Succession of Lasseigne

79 So. 873 | La. | 1918

LECHE, J.

Francois P. Lions and his wife, Floriska Lasseigne, resided for many years in the parish of St John the Baptist, where they reared a family of five children, all of whom have attained the age of majority. Some eight or nine years before the institution of the present proceedings, Lions abandoned the matrimonial domicile in St. John and went to New Orleans, where, as indicated by the evidence, he has since resided with another woman. His wife remained in St. John, where she died in January, 1916. Her succession was opened in that parish, and her five children were put in possession of her estate. Some time afterward, in March, 1916, Lions petitioned the civil district court for the parish of Orleans to be appointed administrator of his wife’s succession, and the heirs of Mrs. Lions intervened, opposed the reopening of the succession, and prayed for the refusal and dismissal of their father’s application. The trial judge, being of the opinion that the succession proceedings had in St. John parish could not thus be ignored, and that they should be presumed to be regular and valid until set aside in a direct ac*1098tion, denied Lions’ application and dismissed his demand, with costs.

The present appeal was taken by Lions, who contends that the judgment of the district court for St. John parish is an absolute nullity, for the reason that Mrs. Lions’ legal domicile was, at the time of her death, in New Orleans, and that court was without jurisdiction ratione materise.

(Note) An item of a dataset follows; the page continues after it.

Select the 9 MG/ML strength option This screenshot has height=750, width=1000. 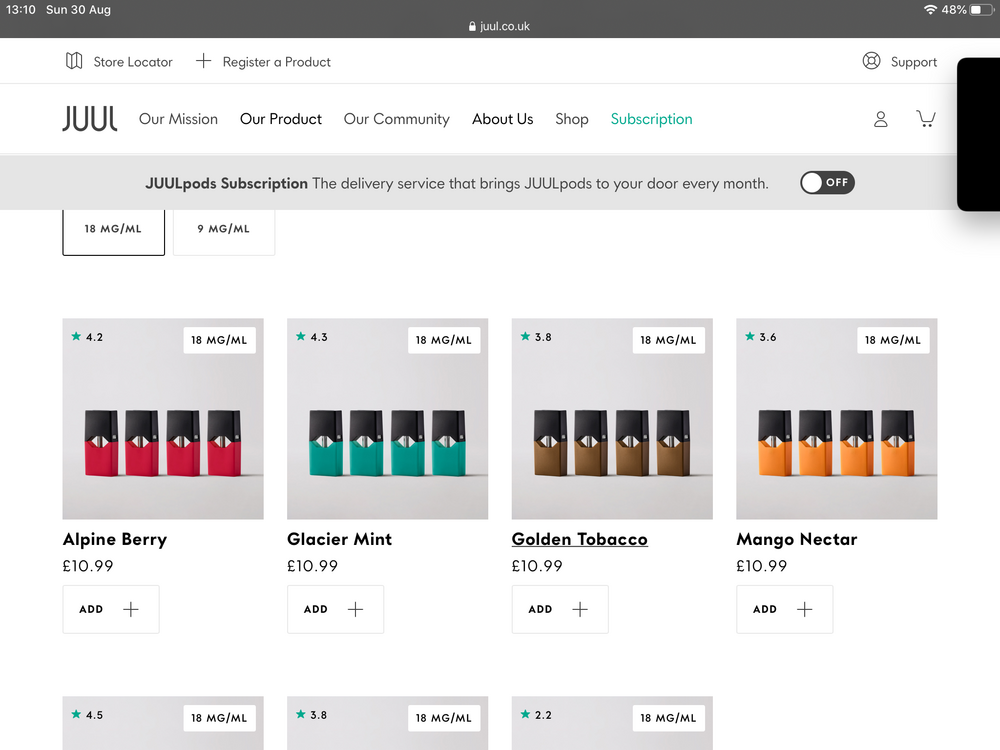(x=223, y=229)
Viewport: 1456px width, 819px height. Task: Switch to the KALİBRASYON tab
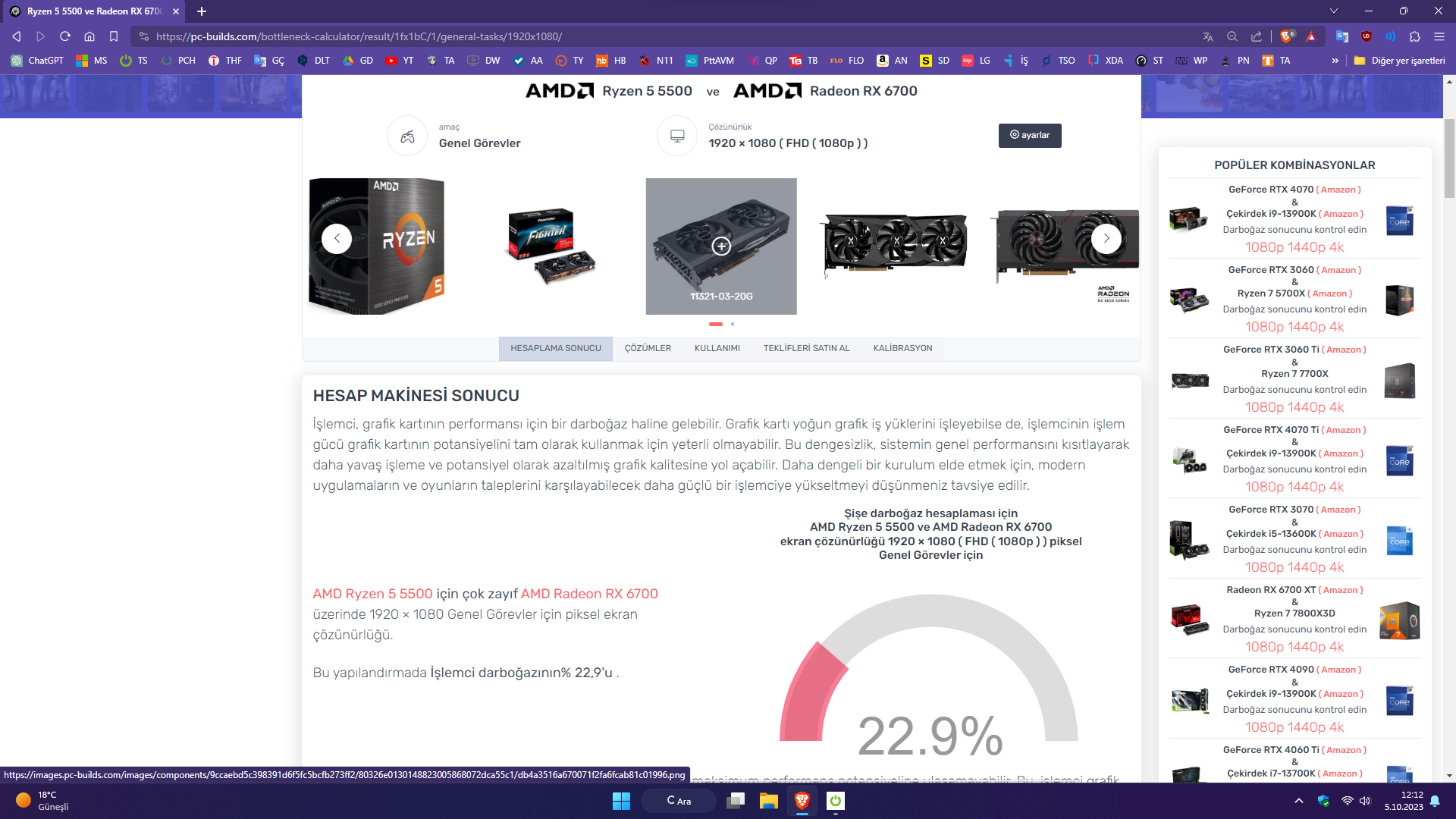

The sole matter to be decided here is whether the district court for the parish of St. John had jurisdiction over the succession of Mrs. Lions. Believing that it had such jurisdiction, there is then no necessity of our expressing any opinion, in the event that court had no jurisdiction, whether its judgment would have been absolutely or merely relatively null. Nor is there any necessity of our deciding, where the residence of a deceased person was in one parish and his legal domicile in another, whether the court of his residence or the court of his domicile has jurisdiction over the settlement óf his succession, a distinction which seems to-be justified by the terms of article 929, O. P., and which this court recognized in Oglesby v. Turner, 127 La. 1094, 54 South. 400, for we believe that Mrs. Lions’ domicile, as well as her residence, was in St. John parish.

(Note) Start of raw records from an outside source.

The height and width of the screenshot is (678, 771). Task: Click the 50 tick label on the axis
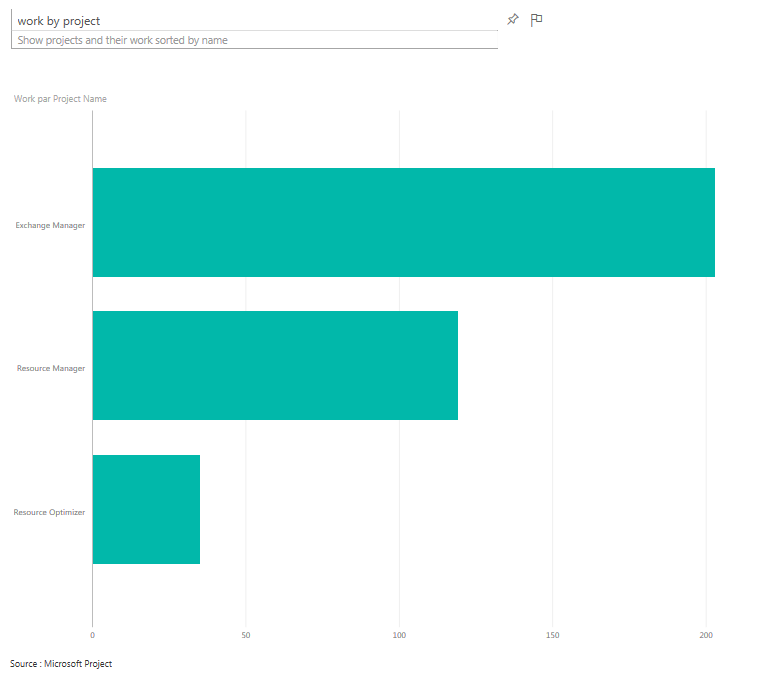(x=246, y=635)
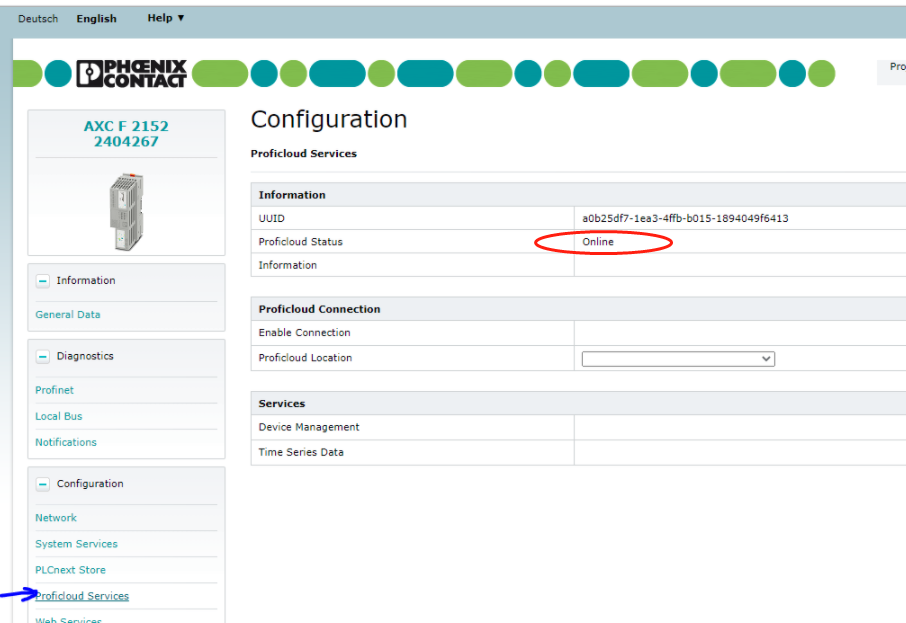Open the PLCnext Store page
The height and width of the screenshot is (623, 906).
tap(70, 569)
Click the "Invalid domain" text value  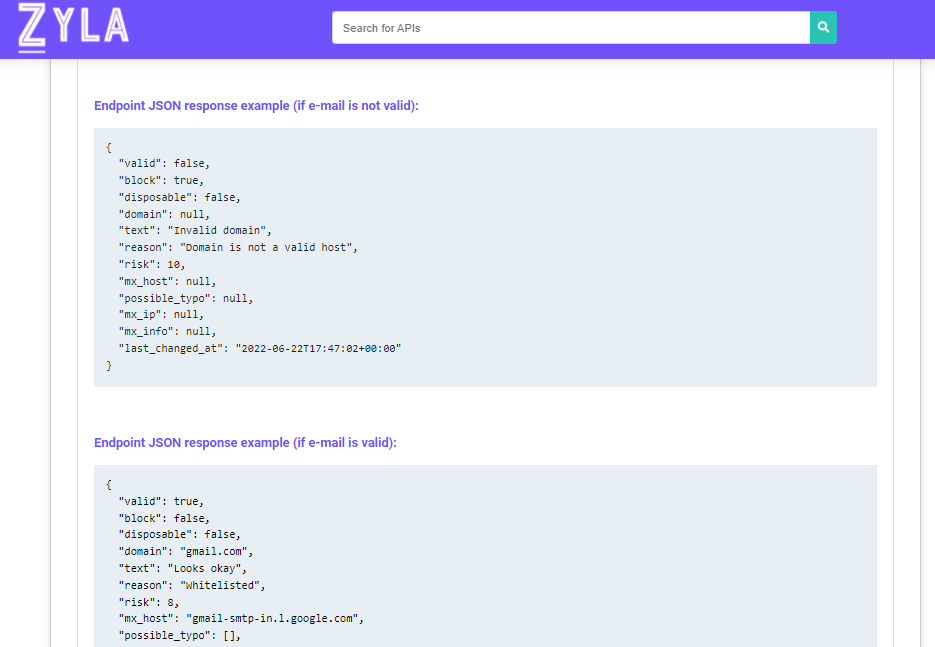(x=219, y=230)
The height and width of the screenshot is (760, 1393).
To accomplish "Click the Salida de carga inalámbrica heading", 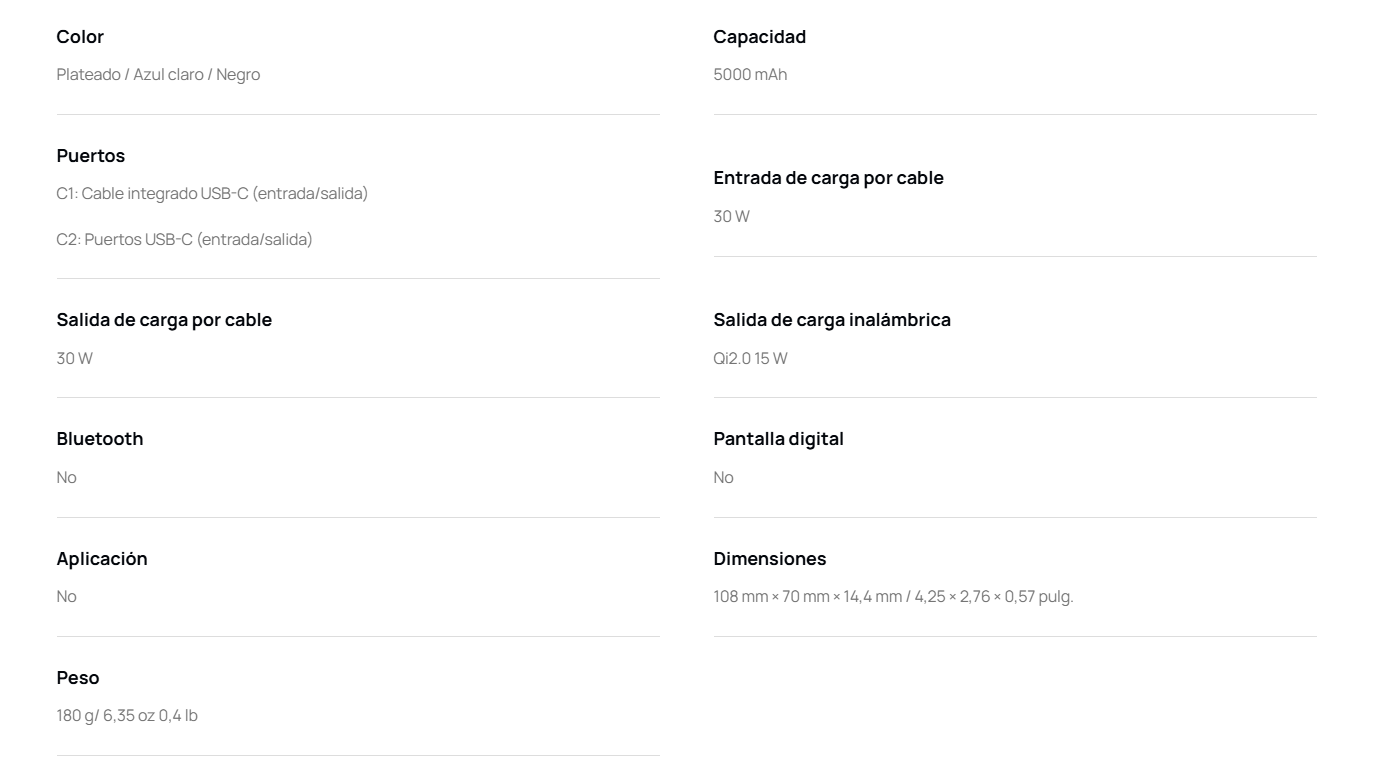I will [x=832, y=320].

According to article 39, O. C., a married woman has no other domicile than that of her husband. The reason of the rule is founded on good morals; the wife is bound to live with her husband, and to follow him wherever he chooses to reside. Article 120, C. C. But where the husband abandons her, and chooses to go and reside with another consort, the reason for the rule disappears. The wife cannot follow him, and to hold that her domicile is in a place where good morals prevent her from residing would be to sacrifice the purpose of- the rule in order to adhere to its words.

Most appropriate is what we said in Champon v. Champon, 40 La. Ann. 31, 3 South. 399:

“It would do violence to the plainest principle of common sense and common justice to call this residence of the guilty husband, where the wife is forbidden .to come, or of which she knows nothing, the domicile of the wife.”

The judgment appealed from is affirmed.

PROYOSTY, J., absent on account of illness, takes no part.